Unutmamak gerekir ki geçtiğimiz aralık ayında bir araya gelen G7 ülkelerinin dışişleri bakanları toplantısının sonuç bildirisinden Rusya’ya Ukrayna konusunda yaptırım tehdidi çıkmış ve bildiride, “Rusya Devlet Başkan Vladimir Putin’in Ukrayna’ya saldırması halinde Moskova’nın devasa sonuçlar ve ağır bedellerle karşılaşacağı” belirtilmişti.

Rusya’nın Ukrayna’ya saldırması durumunda belki de en zor durumda kalacak kişi Erdoğan ve ülke ise Türkiye olacaktır. Türkiye böyle bir durumda kesin bir tercih yapmaya, tavır almaya zorlanacak ya Ukrayna ve NATO blokunda yer alması ya da Rusya’yı tercih etmesi gerekecektir.
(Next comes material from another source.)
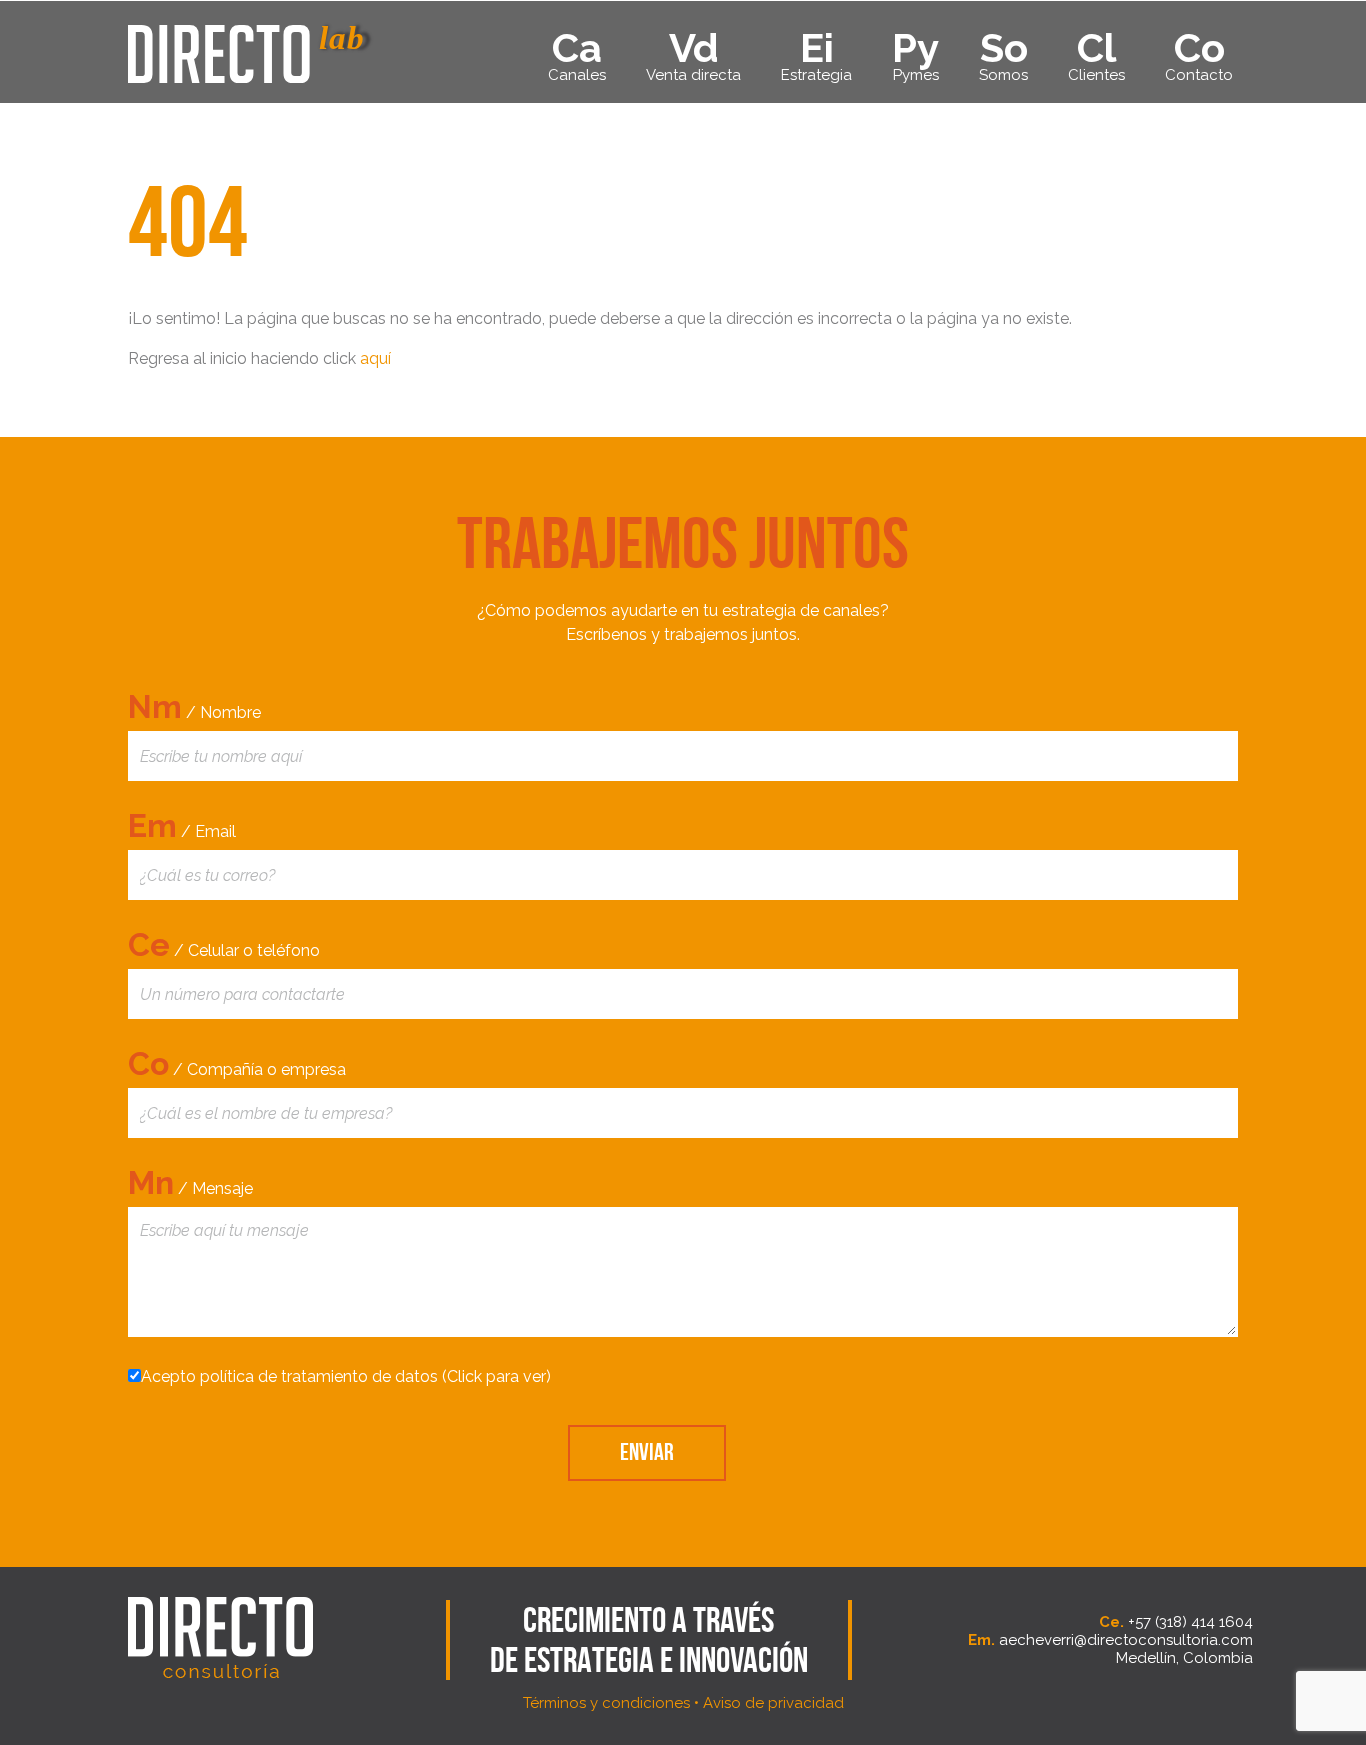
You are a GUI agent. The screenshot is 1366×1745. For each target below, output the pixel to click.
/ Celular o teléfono (224, 944)
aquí (375, 358)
Ağır bir döviz krizi yaşayan, ekonomik krizin gittikçe derinleştiği Türkiye’nin Rusya’ya açıkça cephe alması en büyük pazarı ve en büyük tedarikçisi ile papaz olması demektir. Sadece bu da değil Suriye’de hâkim olan Putin’in bir cezalandırma operasyonu hem Suriye’de bulunan askerilerimizin güvenliğini tehdit eder ve hem de bir anda milyonlarca yeni mülteciden oluşan devasa bir göç dalgasını daha kapımızda buluruz.

Rusya Türkiye’nin en büyük doğalgaz tedarikçisi, gaz tedarikinde bir aksama olması halinde hem enerji üretiminde ve hem de sanayide ciddi sıkıntılar ile karşılaşılması kaçınılmaz olacaktır. Rusya’nın Türkiye’den ithalatı kesmesi ve Rus turistlerin gelmemesi ise büyük ölçüde döviz kaybına neden olacaktır. Rusya tarafından yürütülen nükleer santral projesi gibi büyük projelerin akıbeti de meçhul olacaktır.

Türkiye tarafsız kalmaya veyahut da Rusya’dan yana tavır koymaya kalkarsa bu sefer de ABD ve AB yaptırımları ile karşılaşacak ve gene çok zor bir duruma düşecektir.

Netice itibariyle Erdoğan’ın “kırk katır mı kırk satır mı?” sorusuna cevap vermek zorunda kalacağı bir kavşağa hızla yaklaşıyoruz gibime geliyor. Erdoğan’ın bu soruya vereceği yanıt her ne olursa olsun Türk ekonomisini derinden etkileyecektir.